■ **Source data**
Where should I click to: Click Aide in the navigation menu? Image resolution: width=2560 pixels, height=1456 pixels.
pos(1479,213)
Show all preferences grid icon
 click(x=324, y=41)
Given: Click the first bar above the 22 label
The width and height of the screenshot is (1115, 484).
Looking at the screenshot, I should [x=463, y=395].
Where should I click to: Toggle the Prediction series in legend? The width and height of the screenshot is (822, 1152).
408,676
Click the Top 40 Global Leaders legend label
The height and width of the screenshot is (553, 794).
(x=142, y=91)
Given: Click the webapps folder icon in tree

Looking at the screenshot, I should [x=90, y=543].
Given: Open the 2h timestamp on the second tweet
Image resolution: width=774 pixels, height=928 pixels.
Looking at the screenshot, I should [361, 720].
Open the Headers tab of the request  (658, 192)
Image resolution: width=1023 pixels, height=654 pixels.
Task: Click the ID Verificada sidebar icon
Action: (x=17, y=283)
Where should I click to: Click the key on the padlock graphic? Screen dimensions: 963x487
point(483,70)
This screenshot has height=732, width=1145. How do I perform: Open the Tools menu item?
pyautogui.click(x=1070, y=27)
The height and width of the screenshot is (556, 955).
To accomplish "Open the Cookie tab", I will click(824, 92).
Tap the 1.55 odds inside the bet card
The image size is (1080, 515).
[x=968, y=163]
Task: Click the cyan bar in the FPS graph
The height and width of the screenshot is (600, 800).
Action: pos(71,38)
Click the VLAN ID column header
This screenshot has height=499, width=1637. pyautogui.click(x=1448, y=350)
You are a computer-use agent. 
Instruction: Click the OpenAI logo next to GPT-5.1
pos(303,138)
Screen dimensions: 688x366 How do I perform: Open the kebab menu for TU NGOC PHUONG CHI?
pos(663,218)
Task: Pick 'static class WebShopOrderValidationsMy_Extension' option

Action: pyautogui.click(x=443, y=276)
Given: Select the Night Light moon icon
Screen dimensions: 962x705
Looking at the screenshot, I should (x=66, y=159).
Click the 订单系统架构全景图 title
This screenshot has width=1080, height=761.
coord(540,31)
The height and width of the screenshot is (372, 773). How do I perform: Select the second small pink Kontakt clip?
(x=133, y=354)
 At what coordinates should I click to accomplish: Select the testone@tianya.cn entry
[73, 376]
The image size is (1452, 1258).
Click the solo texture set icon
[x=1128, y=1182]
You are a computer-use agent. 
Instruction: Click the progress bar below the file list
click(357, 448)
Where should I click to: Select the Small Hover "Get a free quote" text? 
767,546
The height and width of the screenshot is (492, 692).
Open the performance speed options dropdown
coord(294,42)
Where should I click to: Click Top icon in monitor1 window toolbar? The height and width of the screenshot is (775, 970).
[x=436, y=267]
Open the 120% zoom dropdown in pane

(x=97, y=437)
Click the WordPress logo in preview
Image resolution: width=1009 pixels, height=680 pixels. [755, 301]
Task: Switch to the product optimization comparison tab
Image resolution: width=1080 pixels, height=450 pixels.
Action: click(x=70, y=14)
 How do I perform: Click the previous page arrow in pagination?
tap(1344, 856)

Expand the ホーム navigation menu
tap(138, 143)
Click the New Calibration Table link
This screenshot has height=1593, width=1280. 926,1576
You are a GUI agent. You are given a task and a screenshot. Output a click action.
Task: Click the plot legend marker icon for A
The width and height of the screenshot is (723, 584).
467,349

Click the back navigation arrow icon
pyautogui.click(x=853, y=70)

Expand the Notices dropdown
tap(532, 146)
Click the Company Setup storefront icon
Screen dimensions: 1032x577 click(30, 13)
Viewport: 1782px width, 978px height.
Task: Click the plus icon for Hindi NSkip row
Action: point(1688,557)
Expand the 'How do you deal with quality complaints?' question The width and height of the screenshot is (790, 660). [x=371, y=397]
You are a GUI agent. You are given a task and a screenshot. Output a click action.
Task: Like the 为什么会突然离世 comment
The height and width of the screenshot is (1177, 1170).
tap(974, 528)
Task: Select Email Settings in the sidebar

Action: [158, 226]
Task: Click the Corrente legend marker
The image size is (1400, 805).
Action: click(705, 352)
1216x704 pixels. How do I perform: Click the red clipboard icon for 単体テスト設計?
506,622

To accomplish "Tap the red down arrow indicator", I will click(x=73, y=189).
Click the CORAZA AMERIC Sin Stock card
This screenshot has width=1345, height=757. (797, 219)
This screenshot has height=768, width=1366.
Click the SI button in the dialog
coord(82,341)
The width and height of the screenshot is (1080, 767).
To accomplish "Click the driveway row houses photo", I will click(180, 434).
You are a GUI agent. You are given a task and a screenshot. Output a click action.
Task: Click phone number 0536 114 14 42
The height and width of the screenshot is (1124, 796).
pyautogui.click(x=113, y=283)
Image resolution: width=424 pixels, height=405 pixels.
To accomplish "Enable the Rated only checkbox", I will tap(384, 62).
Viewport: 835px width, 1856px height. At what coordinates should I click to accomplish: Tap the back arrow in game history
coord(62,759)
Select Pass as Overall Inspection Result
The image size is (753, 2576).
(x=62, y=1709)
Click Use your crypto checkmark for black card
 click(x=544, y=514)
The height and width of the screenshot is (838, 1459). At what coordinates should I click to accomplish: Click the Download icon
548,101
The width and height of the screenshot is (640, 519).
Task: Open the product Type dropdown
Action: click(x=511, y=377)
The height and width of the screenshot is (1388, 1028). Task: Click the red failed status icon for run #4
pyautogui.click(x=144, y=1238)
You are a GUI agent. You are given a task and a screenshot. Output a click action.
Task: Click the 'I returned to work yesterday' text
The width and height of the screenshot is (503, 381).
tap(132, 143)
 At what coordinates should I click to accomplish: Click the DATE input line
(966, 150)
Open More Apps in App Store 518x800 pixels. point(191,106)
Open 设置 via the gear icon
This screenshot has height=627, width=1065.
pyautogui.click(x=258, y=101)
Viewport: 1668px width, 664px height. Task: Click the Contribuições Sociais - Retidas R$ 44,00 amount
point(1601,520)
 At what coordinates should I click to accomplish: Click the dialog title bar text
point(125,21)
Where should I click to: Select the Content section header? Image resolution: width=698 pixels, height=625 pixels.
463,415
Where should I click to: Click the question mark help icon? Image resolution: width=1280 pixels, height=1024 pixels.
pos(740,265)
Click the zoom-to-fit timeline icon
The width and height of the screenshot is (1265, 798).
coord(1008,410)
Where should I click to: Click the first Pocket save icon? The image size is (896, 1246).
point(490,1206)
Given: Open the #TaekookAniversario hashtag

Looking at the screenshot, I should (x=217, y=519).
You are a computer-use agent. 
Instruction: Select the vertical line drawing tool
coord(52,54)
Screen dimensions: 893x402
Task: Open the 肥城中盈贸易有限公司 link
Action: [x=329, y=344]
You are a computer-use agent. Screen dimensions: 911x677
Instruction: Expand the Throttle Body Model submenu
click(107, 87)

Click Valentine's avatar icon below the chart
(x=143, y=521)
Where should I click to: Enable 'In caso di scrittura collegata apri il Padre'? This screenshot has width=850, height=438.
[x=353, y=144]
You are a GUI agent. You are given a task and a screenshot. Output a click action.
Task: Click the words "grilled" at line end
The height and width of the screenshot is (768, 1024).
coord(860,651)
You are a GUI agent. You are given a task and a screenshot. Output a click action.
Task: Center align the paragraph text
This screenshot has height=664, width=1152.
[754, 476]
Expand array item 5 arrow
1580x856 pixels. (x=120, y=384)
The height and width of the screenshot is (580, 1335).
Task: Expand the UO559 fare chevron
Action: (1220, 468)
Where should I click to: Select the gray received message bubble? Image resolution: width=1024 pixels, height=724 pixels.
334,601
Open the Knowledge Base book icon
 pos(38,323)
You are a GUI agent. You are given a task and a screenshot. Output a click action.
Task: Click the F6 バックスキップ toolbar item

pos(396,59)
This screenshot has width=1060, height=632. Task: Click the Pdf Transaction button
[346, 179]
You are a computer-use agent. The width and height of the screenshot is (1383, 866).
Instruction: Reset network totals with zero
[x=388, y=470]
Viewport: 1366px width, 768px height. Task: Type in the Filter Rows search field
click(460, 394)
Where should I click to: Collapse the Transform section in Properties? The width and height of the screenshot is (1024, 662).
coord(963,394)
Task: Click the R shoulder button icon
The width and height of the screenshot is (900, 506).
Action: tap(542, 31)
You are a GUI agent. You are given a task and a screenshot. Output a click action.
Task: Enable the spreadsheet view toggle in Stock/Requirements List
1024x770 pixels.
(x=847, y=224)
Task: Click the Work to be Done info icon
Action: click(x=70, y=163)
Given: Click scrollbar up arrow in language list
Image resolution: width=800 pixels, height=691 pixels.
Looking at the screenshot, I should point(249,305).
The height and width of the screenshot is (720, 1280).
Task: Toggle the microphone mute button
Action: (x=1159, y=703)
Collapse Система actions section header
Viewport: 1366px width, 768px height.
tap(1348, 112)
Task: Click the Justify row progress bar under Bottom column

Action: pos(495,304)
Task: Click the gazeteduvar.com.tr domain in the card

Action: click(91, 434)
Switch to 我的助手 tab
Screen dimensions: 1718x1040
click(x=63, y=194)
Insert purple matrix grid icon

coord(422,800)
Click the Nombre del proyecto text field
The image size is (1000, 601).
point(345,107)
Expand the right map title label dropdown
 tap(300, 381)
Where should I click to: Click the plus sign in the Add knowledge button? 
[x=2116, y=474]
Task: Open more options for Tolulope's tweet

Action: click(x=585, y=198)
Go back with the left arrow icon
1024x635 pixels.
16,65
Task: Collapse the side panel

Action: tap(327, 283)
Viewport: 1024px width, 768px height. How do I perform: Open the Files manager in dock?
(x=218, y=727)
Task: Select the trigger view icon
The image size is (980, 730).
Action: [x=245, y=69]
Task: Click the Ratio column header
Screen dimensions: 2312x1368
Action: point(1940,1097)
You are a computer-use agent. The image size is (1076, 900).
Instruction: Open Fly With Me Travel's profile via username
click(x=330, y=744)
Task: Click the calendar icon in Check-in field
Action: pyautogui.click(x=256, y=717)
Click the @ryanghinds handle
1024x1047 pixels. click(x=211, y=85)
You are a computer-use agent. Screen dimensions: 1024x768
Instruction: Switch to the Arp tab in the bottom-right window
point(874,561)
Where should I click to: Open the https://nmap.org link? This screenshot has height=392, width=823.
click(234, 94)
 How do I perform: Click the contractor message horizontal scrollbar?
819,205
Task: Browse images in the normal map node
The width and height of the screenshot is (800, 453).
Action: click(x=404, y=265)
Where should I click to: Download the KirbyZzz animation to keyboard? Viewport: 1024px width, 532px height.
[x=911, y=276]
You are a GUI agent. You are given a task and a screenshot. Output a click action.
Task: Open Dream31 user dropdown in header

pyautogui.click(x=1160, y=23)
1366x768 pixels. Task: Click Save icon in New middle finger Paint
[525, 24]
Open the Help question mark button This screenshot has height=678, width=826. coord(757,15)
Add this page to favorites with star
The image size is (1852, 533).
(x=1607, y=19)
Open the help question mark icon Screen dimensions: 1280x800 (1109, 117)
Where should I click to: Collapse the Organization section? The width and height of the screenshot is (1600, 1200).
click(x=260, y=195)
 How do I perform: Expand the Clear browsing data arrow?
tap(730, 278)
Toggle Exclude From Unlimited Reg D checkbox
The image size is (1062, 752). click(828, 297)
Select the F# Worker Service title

■ **Exercise**
Please go through the data above and copy each line that has the word "marker".

■ **Result of the task**
Task: Click the plot legend marker icon for A
Task: Click the Corrente legend marker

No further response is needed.